バド・パウエル(p) 『The Genius of Bud Powell』

バド・パウエル(p) 『The Genius of Bud Powell』

 まるで天の一角から降り来たったインスピレーションが、ダイレクトにピアノを弾いたようなパウエル全盛期の傑作。その間には、人間的な衒いも、研ぎ澄まされた技巧もなければ、むろん譜面もない。表現がテクニックをはるかに追い越し、恐ろしいまでの迫力とエクスタシーが聴き手に迫ってくる。[1]~[5]のみトリオ演奏だが、バディ・リッチがパウエルに合うとか合わないとか、そんなことはこの際どうでもいい。猛スピードで高速道を駆ける王様の馬車は分解寸前。
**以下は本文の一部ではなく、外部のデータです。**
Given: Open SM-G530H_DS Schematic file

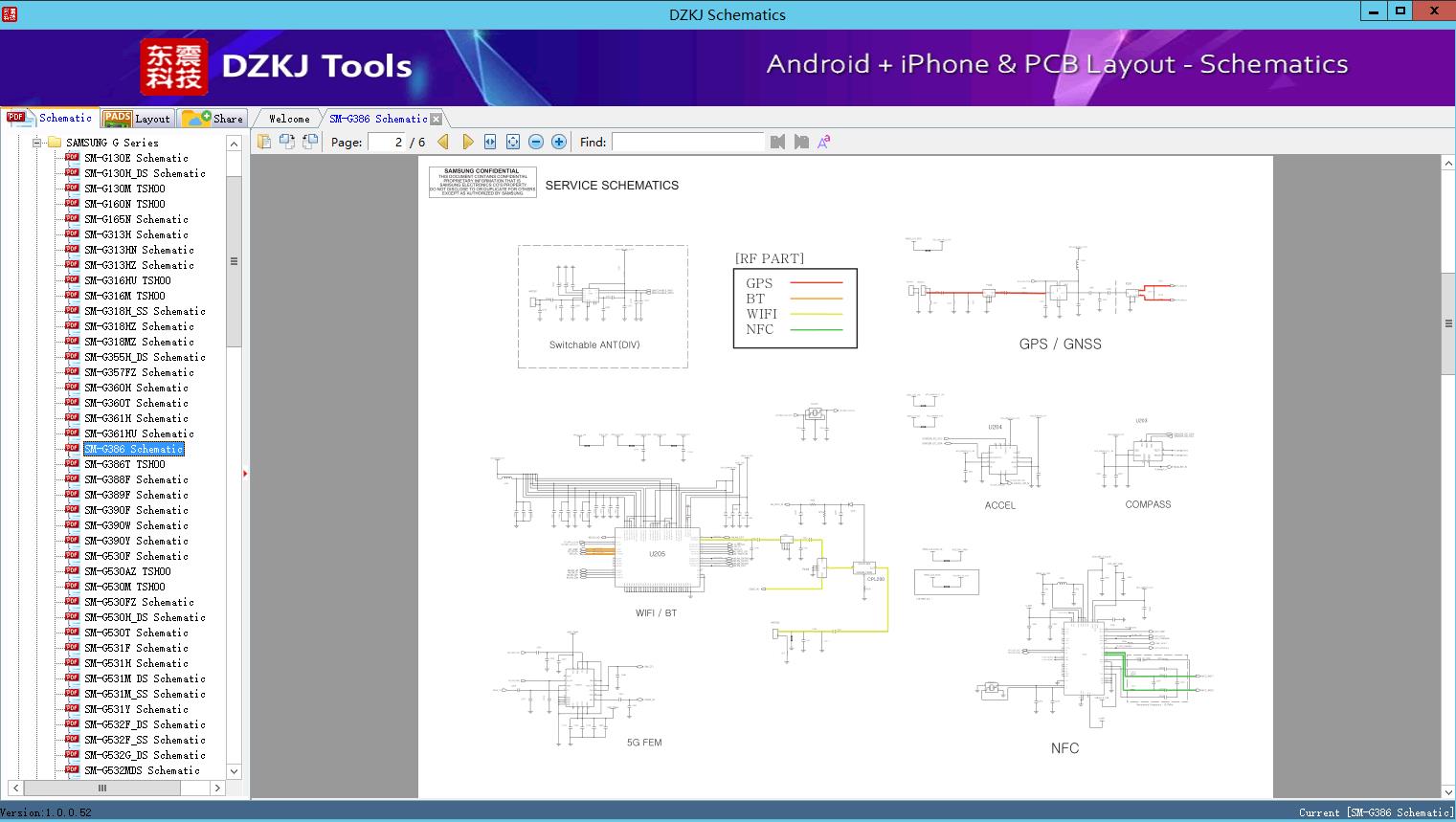Looking at the screenshot, I should coord(145,617).
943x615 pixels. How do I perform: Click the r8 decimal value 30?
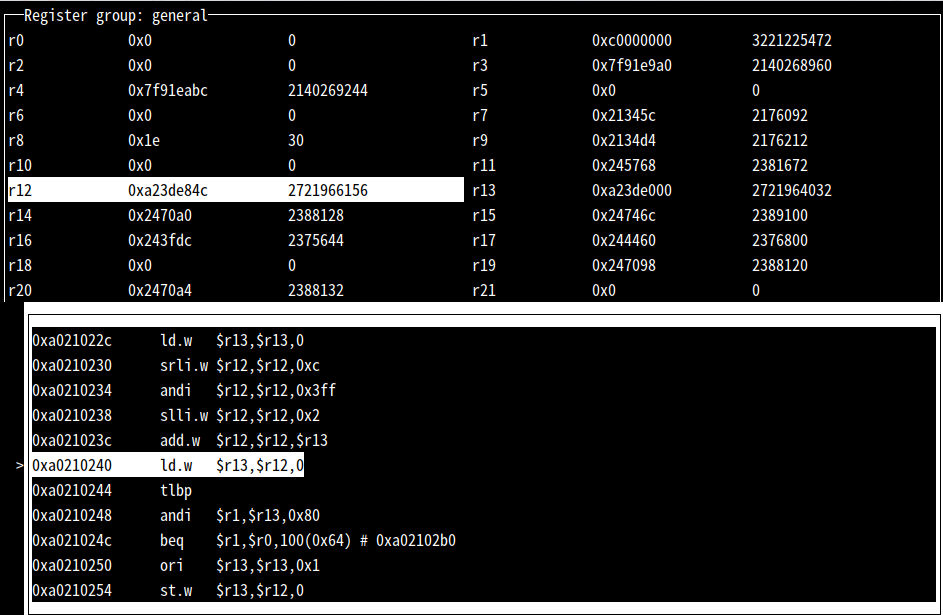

この演奏を聴けば、警官から受けた頭部への殴打や、電気ショック療法いかんにかかわらず、いずれ彼の精神は崩壊したと思わずにはいられない。 ★★★★★

1. Tea for Two [Take 5][*]
2. Tea for Two [Take 6]
3. Tea for Two [Take 10][*]
4. Hallelujah
5. Parisian Thoroughfare
6. Oblivion
7. Dusk in Sandi
8. Hallucinations
9. Fruit
10. Nightingale Sang in Berkeley Square
11. Just One of Those Things
12. Last Time I Saw Paris

Bud Powell (p),Ray Brown (b[1]-[4]),Buddy Rich (ds[1]-[4])
[Verve] Jul.1950.[1]-[4], Feb.1951.[5]-[12] NYC.